**Exercise goal**
Rewrite all of the material below, swapping "accomplish" for "achieve" everywhere and leaving everything else unchanged. Omit the pictures from your answer.

(Records from a pointing dataset)
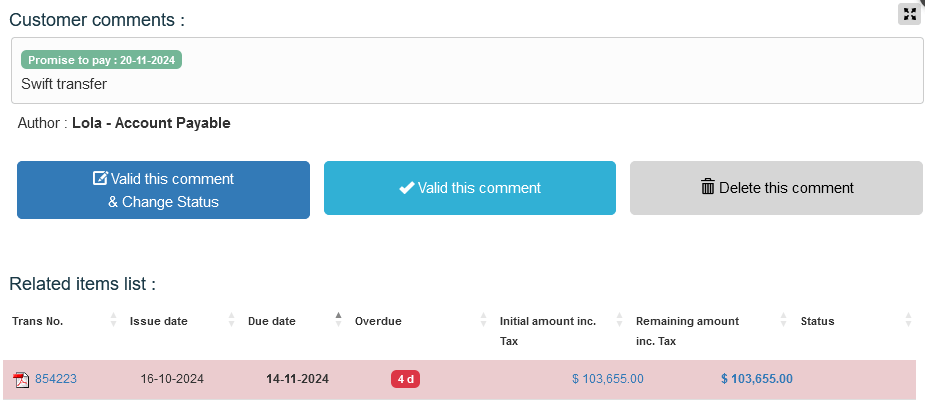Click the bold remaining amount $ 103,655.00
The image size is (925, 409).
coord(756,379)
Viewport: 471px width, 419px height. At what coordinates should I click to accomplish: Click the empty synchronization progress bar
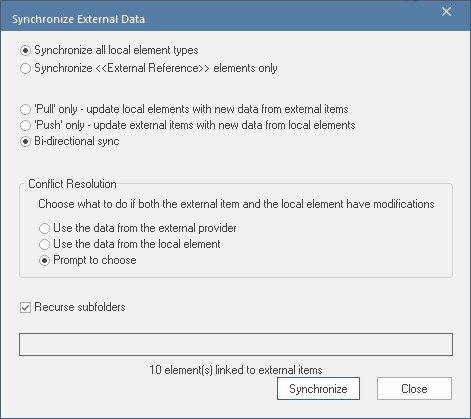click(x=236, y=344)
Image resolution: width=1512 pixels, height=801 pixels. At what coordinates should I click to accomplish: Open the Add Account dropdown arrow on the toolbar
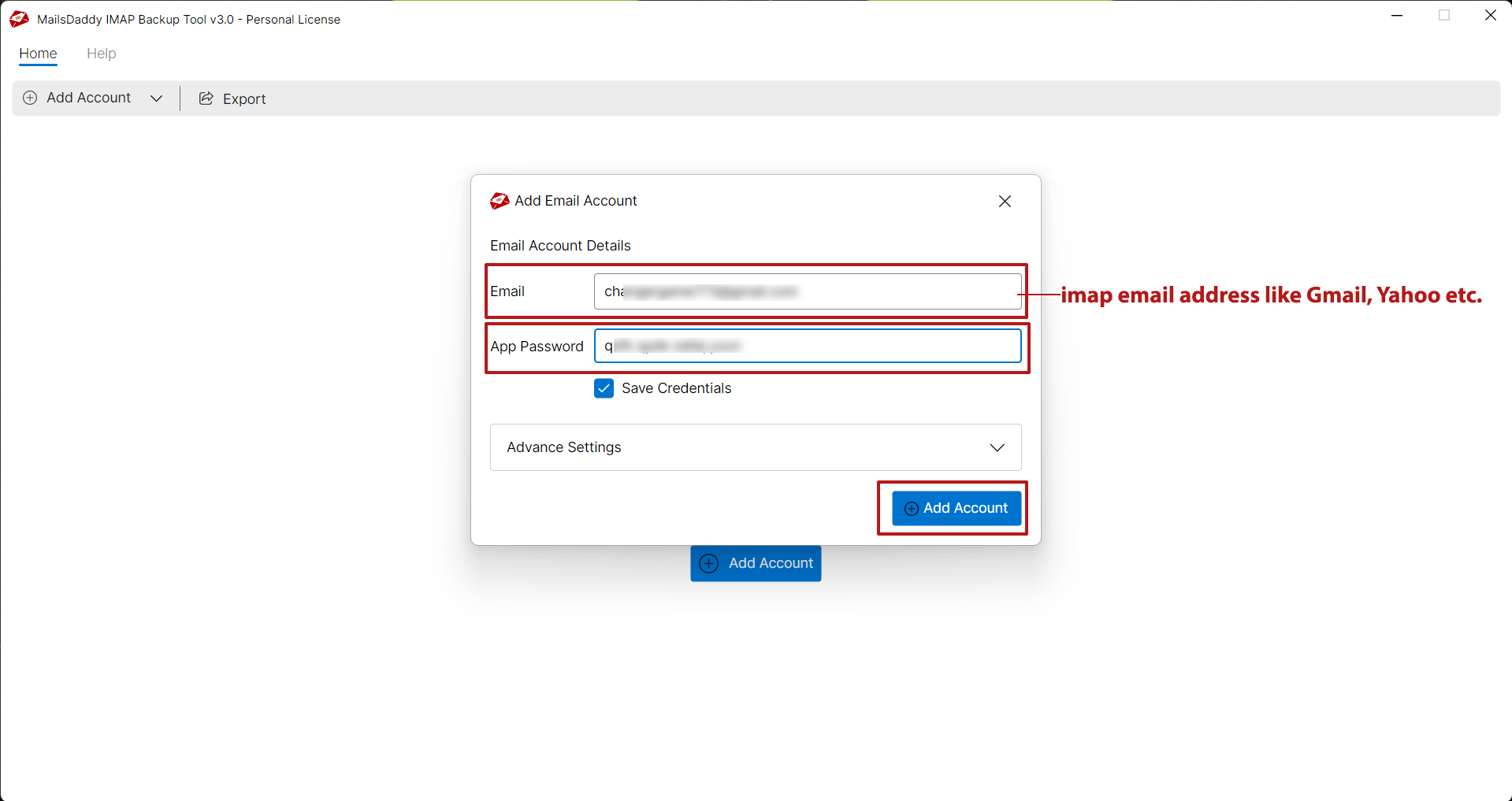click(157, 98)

**Task output**
Click the bold remaining amount $ 103,655.00
The image size is (925, 409).
coord(756,379)
Viewport: 471px width, 419px height. At what coordinates should I click to achieve: Click the empty synchronization progress bar
click(x=236, y=344)
Image resolution: width=1512 pixels, height=801 pixels. At what coordinates should I click to achieve: Open the Add Account dropdown arrow on the toolbar
click(157, 98)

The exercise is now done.